Go to your best wine shop; ask for a Spanish Priorat
I think Dad took a picture of me taking this picture of Mom taking that picture...yeah, something like that
Many hours have been spent around this black, Ikea table - preparing food, praying over food, eating food, taking pictures of food (hopefully before it's completely eaten).

Beloved Caelum: nuns baked these for us
When we do manage to pull ourselves by the scruff of the neck and tumble downtown, we find ourselves, nearly exclusively, at either the Trappist/Nunnery bakery -or- the premier coffee roaster in Barca.
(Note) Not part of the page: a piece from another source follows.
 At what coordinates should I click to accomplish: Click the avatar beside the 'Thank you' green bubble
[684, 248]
1 part espresso, 1 part cognac, yikes
"In the end, all the cakes and wines have a sacred air and every soul is collected in a chamber which Paracelsus called [the] 'olfactory chamber'. Meanwhile in monasteries [they] are producing high quality wines with healing spirits made by wise monks that pray silently and keep their secret recipes inside the walls."   - Caelum's introduction



Image: FoodieInBerlin (who was obviously not in Berlin when he/she shot this)
The roaster, El Magnífico, has a vast majority of its space devoted to roasting and sorting, as they provide beans to most all the top cafes in the city. Therefore, the retail cafe at Magnífico is standing-room-only. And as the weather has turned from cool to cold the population density of the cafe has managed to increase with each of our visits. A real shame, as we would happily sit down to hours of cortados and reading, perched at the cafe tables that don't exist.


Fromatgeria La Seu

Cheese! What wonders are derived from those grass chomping animals! Goats and sheep and cows alike, all hanging out at Fromatgeria La Seu. It's a scot who runs the shop, and for a relative pittance (twice the price of a cortado at Magnifico), she will toss together these tastings. You can then content yourself with standing around the small shop and enjoying some of the best Spain has to offer.
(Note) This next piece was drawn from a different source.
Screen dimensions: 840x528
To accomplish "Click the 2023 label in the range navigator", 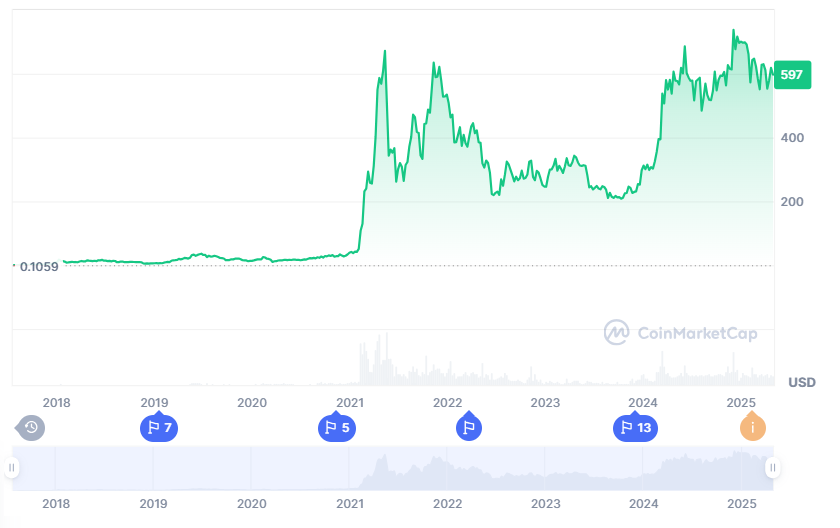I will (x=545, y=504).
Fromatgeria La Seu: 3eur buys you three cheeses, membrillo, and a glass of tinto
Mom, surrounded by Fromatgeria goodness
What one experiences after multiple, full days of coffee and wine and food

 Churches

M&D! The Cathedral


Worn from centuries of being trod upon, the catacombs are still hard to miss
Del Pi, boasting the second largest rose window under Heaven at 10m across (can you guess where the first largest [12.9m] is?)

Around Barca 

"Quick! Take a picture of that bubble!"

Modus Operandi
Best friends

  Gaudi

A lamppost, ornate, but simply a lamppost, was the first and last of the city's commissions of Gaudí


Palau Güell's facade

Casa Milá

Gaudi's nautical themes within Casa Batlló echoed on the city walk (shoes included for perspective)
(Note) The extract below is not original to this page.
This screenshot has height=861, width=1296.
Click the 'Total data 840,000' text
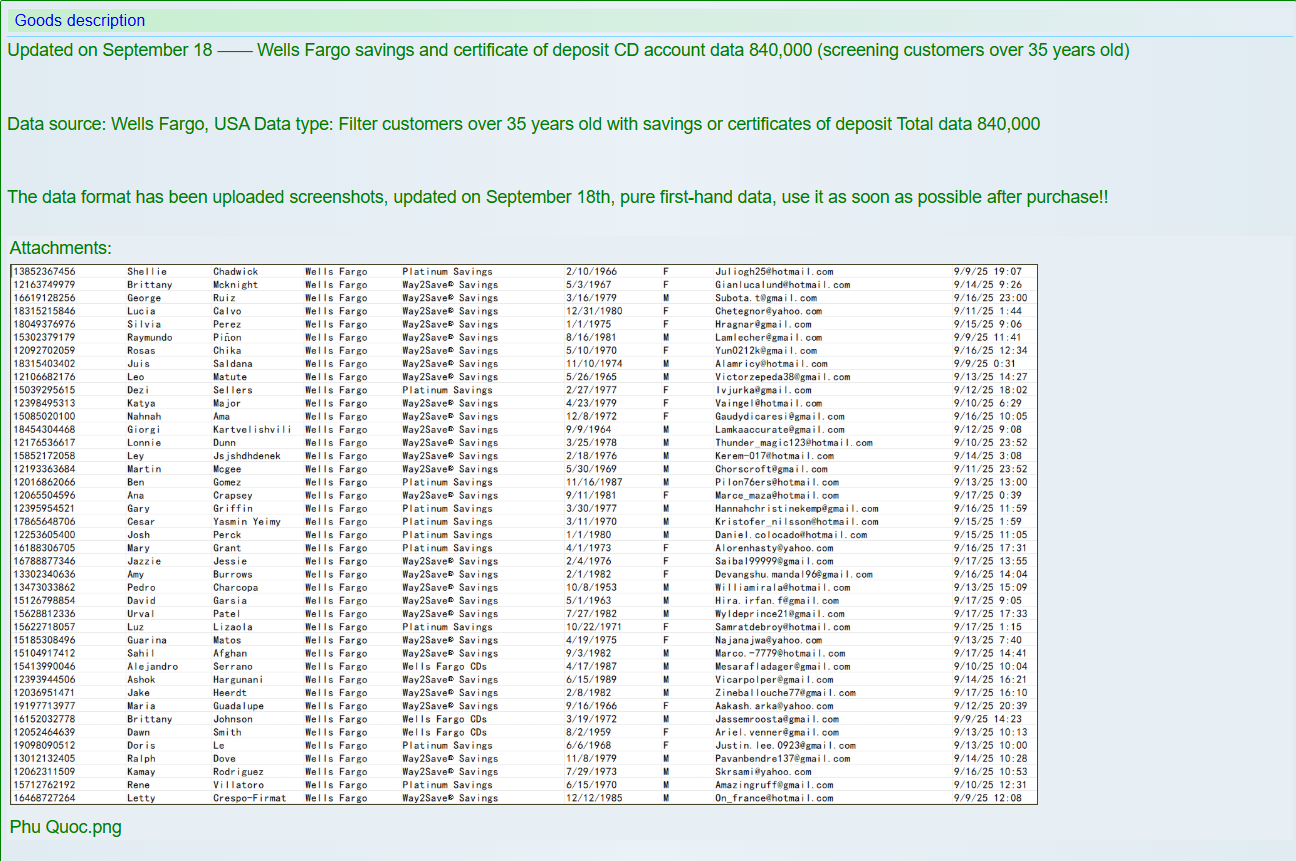pyautogui.click(x=968, y=124)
"How did he figure that out???" Gaudi was so ahead of his time

Mom and Dad in Barca, what a great combination. Much can be said for a like mindset regarding "travel," I guess I'm just a product of my upbringing; a good thing! After a week, we were only getting warmed up. More food! More coffee! And, it should come as no surprise, we have only discovered more of Barca since their departure. More time living here could truly warrant another round of visits from fam and friends; we have more to show you!